▸ **THE REQUEST**: Pull out every line below that contains the word "size", copying each one in full.

▸ **PROVIDED MATERIAL**:
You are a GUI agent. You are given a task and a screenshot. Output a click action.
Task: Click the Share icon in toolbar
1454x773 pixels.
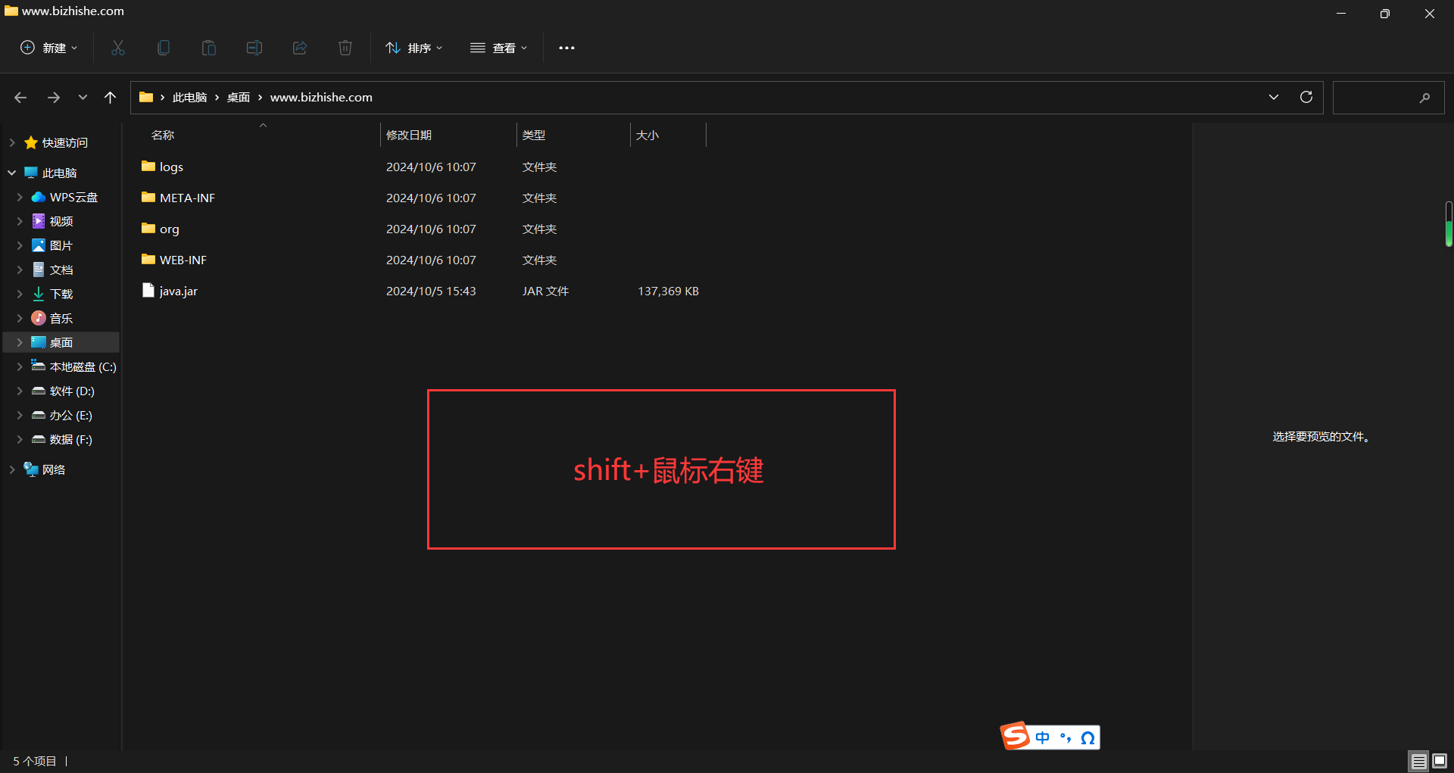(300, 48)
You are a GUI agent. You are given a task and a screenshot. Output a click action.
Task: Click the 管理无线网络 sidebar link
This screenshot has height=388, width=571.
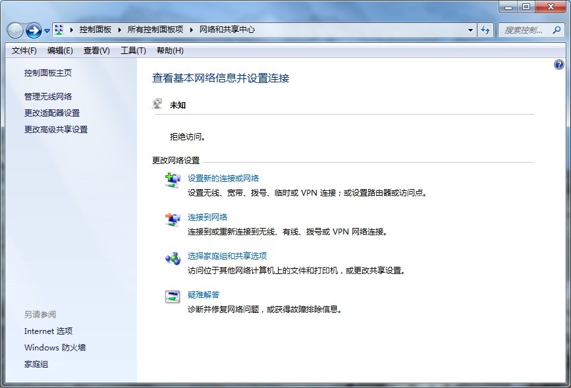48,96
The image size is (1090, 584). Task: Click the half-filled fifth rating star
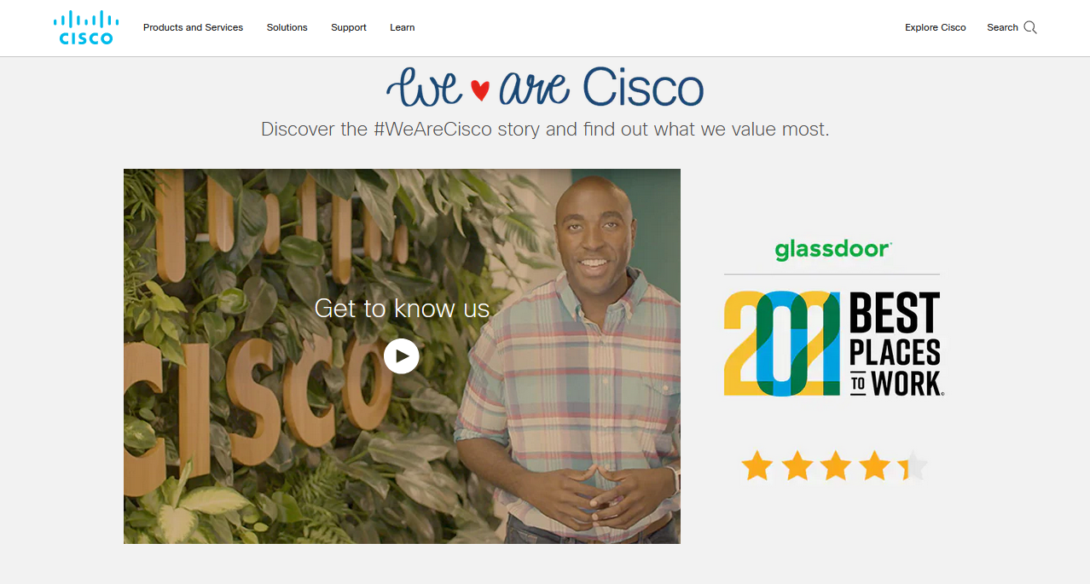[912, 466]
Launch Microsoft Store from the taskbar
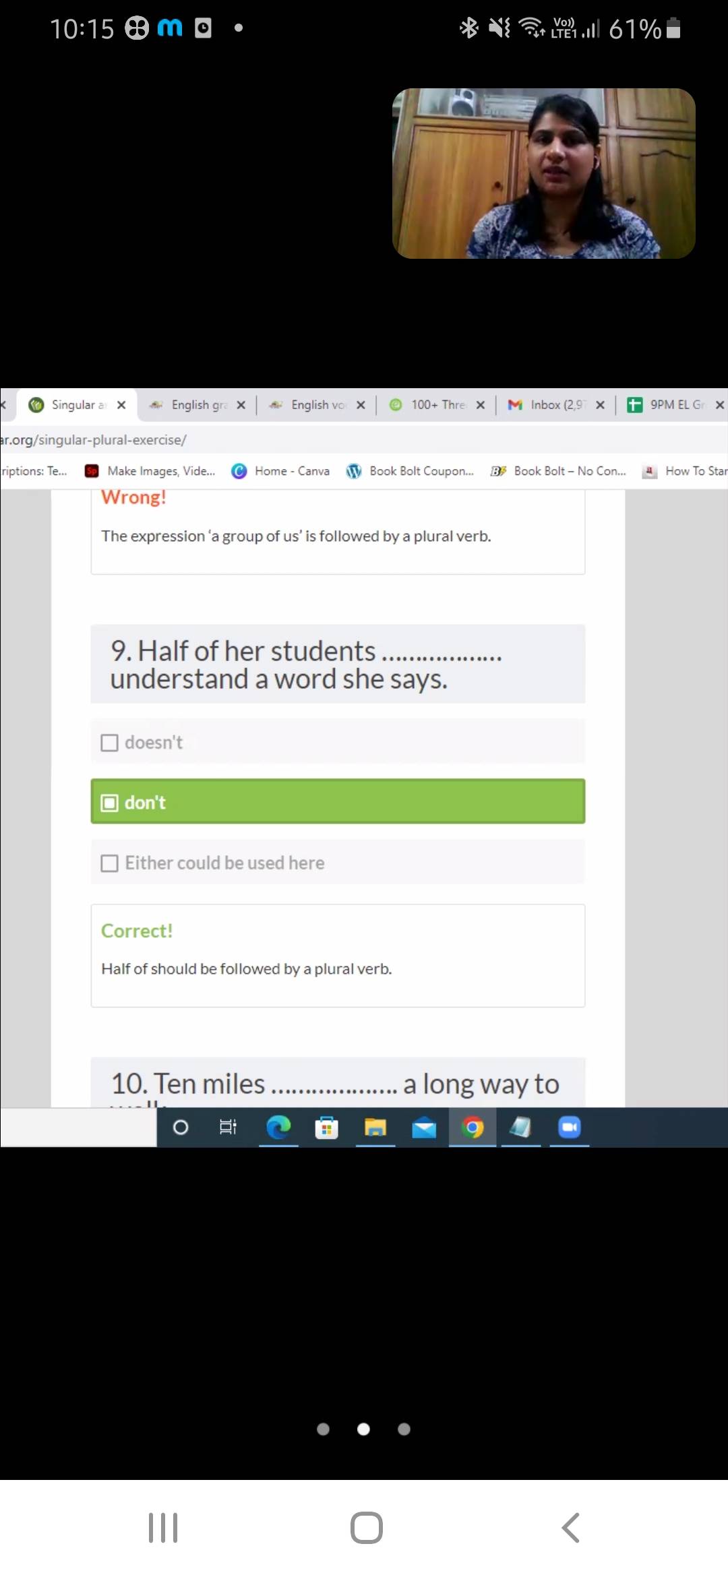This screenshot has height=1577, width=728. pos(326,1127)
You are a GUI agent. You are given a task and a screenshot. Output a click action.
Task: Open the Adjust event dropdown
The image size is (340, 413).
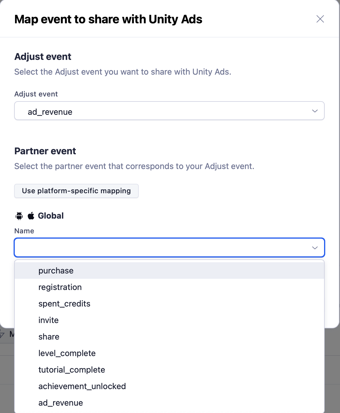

▸ **WRITTEN SOLUTION**:
The image size is (1090, 584). Task: Click the half-filled fifth rating star
The image size is (340, 413).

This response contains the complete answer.